The Norvell Award "honors a book making a significant contribution to the field of literature for children through third grade ... written and illustrated to present, organize, and interpret material for children." The writer and illustrator must be US residents, the book published two years before the award year (2012 publications in 2014). Librarians on the Sequoyah Committee select the winner.

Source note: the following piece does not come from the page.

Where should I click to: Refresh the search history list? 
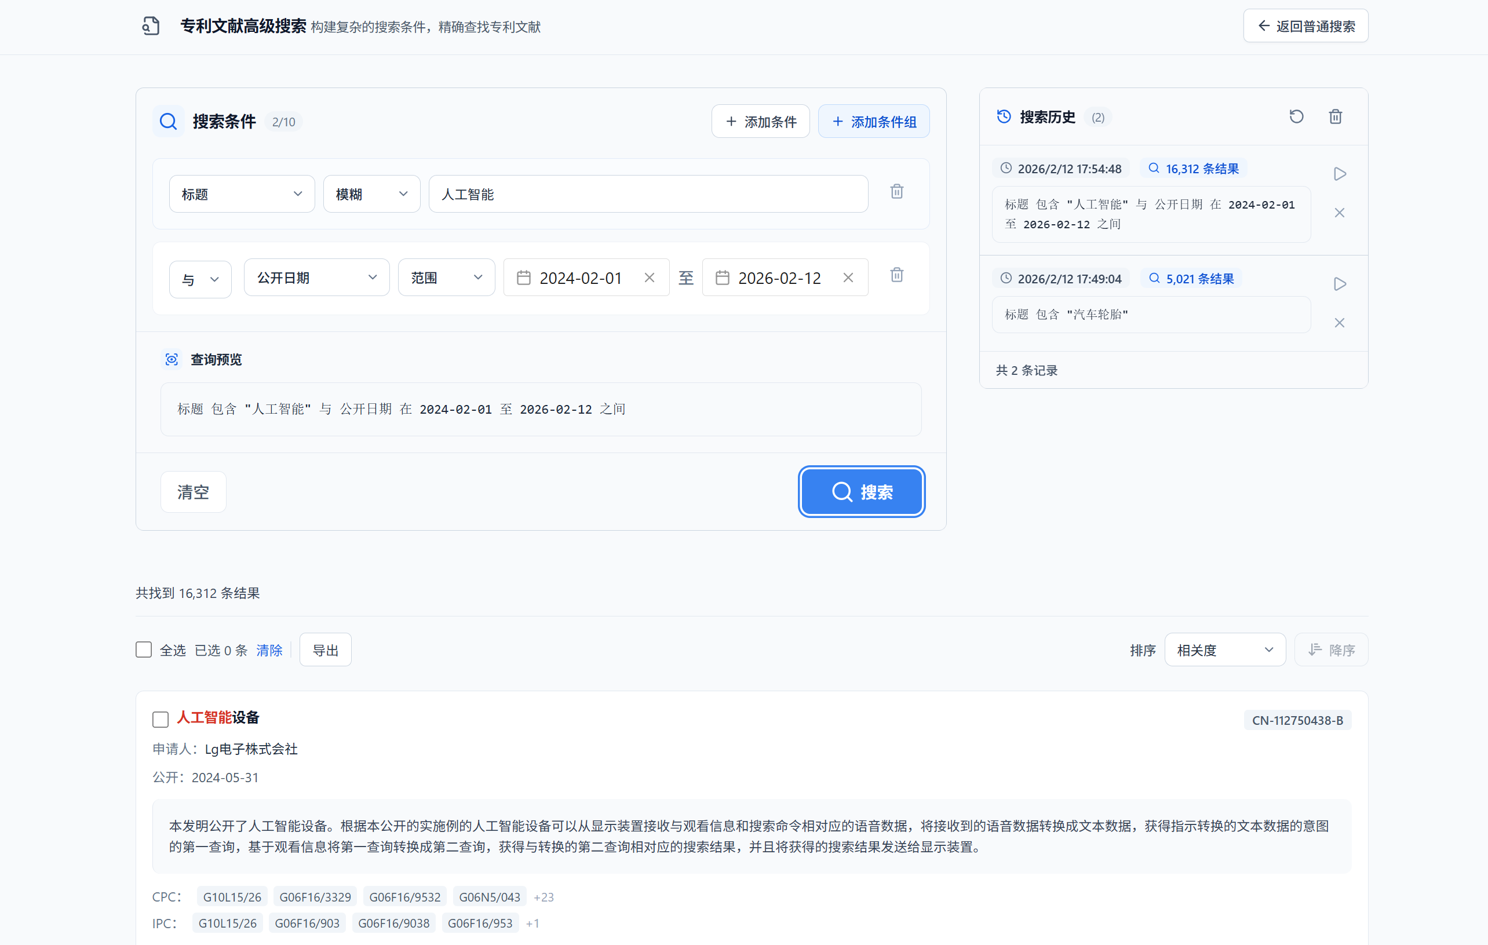point(1296,117)
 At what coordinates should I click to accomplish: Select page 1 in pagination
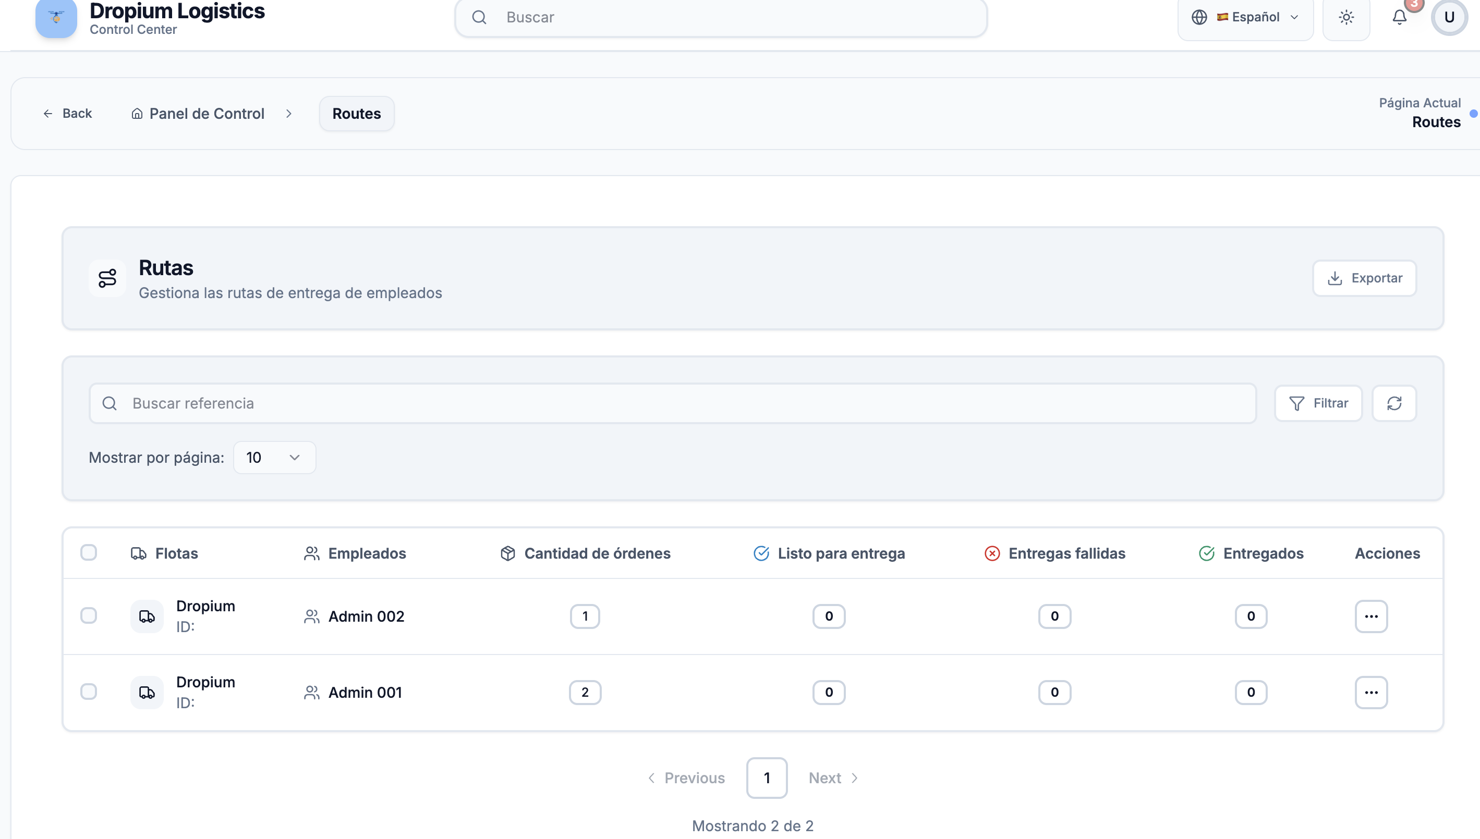click(766, 777)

| Year | Title | Writer | Illustrator |
| 2006 | Wild About Books | Judy Sierra | Marc Brown |
| 2007 | Leaf Man | Lois Ehlert | Ehlert |
| 2008 | Not a Box | Antoinette Portis | Portis |
| 2009 | Fred Stays with Me! | Nancy Coffelt | Tricia Tusa |
| 2010 | Maybe a Bear Ate It! | Robie Harris | Michael Emberley |
| 2011 | Chicken Dance | Tammi Sauer | Dan Santat |
| 2012 | Interrupting Chicken | David Ezra Stein | Stein |
| 2013 | Pete the Cat: Rocking in My School Shoes (sequel to Pete the Cat) | Eric Litwin | James Dean |
| 2017 | Red, a Crayon's Story | Michael Hall | |
| 2018 | The Legend of Rock Paper Scissors | Drew Daywalt | Adam Rex |
| 2019 | Can I Be Your Dog? | Troy Cummings | |
| 2020 | Nobody Hugs a Cactus | Carter Goodrich | |
| 2021 | Memoirs of a Tortoise | Devin Scillian | Tim Bowers |
| 2022 | The Worrysaurus | Rachel Bright | Chris Chatterton |
| 2023 | Summertime Sleepers | Melissa Stewart | |
| 2024 | Feathers Together | Caron Levis | Charles Santoso |
| 2025 | Stickler Loves the World | Lane Smith | |

 The official award webpage identifies only the title and writer.